Rows from a dataset
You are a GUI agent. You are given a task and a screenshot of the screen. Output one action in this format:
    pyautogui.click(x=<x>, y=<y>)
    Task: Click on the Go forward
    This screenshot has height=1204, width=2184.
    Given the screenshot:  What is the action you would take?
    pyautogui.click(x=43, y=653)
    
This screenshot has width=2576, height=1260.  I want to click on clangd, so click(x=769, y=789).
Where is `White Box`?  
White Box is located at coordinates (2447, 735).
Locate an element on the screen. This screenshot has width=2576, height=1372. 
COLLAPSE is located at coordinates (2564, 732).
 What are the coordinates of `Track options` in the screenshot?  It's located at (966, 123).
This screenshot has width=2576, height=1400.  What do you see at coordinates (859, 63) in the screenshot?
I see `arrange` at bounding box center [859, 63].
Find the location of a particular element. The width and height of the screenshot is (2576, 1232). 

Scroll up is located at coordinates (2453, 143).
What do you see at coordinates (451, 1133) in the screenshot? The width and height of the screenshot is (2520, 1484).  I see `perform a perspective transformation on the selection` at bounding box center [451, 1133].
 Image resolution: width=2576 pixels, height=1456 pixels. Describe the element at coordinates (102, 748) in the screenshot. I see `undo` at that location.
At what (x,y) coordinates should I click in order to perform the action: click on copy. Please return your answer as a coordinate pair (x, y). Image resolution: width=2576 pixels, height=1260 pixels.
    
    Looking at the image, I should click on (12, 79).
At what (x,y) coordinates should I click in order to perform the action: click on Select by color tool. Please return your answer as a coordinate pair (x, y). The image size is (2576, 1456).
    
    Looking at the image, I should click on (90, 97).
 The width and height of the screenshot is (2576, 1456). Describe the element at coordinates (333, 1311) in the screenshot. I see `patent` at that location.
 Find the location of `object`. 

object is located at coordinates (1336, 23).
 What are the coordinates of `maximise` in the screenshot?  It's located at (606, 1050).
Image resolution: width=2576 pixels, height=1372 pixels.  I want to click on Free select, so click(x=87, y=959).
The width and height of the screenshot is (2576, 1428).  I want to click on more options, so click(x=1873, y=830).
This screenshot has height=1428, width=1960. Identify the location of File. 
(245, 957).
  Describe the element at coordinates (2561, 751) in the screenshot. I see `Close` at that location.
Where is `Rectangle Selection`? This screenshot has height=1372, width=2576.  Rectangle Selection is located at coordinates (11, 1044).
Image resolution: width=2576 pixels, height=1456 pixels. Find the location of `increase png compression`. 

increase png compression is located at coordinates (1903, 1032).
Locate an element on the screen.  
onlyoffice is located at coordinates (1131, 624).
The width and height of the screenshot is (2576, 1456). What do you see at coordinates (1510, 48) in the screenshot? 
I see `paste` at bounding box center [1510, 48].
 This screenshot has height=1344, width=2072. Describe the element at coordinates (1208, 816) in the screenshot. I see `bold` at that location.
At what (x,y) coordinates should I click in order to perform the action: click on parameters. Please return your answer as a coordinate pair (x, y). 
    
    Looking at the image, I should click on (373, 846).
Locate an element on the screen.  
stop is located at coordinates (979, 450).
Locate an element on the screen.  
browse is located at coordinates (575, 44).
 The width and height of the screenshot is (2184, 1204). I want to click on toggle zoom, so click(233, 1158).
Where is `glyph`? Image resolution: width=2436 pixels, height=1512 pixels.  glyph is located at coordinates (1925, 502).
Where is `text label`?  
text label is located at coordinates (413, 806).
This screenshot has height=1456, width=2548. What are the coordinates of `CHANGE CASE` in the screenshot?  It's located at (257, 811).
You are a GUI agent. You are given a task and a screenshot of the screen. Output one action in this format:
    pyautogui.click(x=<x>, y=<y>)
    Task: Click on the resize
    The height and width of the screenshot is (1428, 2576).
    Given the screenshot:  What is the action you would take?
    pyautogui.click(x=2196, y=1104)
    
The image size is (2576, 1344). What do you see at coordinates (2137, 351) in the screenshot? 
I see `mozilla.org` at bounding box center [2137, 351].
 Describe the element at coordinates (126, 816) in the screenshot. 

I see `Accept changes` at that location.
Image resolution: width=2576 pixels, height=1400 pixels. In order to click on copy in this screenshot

=== The problem ===
Copy out verbatim the lines of the material from the line containing "coordinates (1925, 502)." through the end of the material, with both ends included.

=== Correct answer ===
Where is `glyph`? Image resolution: width=2436 pixels, height=1512 pixels.  glyph is located at coordinates (1925, 502).
Where is `text label`?  
text label is located at coordinates (413, 806).
This screenshot has height=1456, width=2548. What are the coordinates of `CHANGE CASE` in the screenshot?  It's located at (257, 811).
You are a GUI agent. You are given a task and a screenshot of the screen. Output one action in this format:
    pyautogui.click(x=<x>, y=<y>)
    Task: Click on the resize
    The height and width of the screenshot is (1428, 2576).
    Given the screenshot:  What is the action you would take?
    pyautogui.click(x=2196, y=1104)
    
The image size is (2576, 1344). What do you see at coordinates (2137, 351) in the screenshot? 
I see `mozilla.org` at bounding box center [2137, 351].
 Describe the element at coordinates (126, 816) in the screenshot. 

I see `Accept changes` at that location.
Image resolution: width=2576 pixels, height=1400 pixels. In order to click on copy in this screenshot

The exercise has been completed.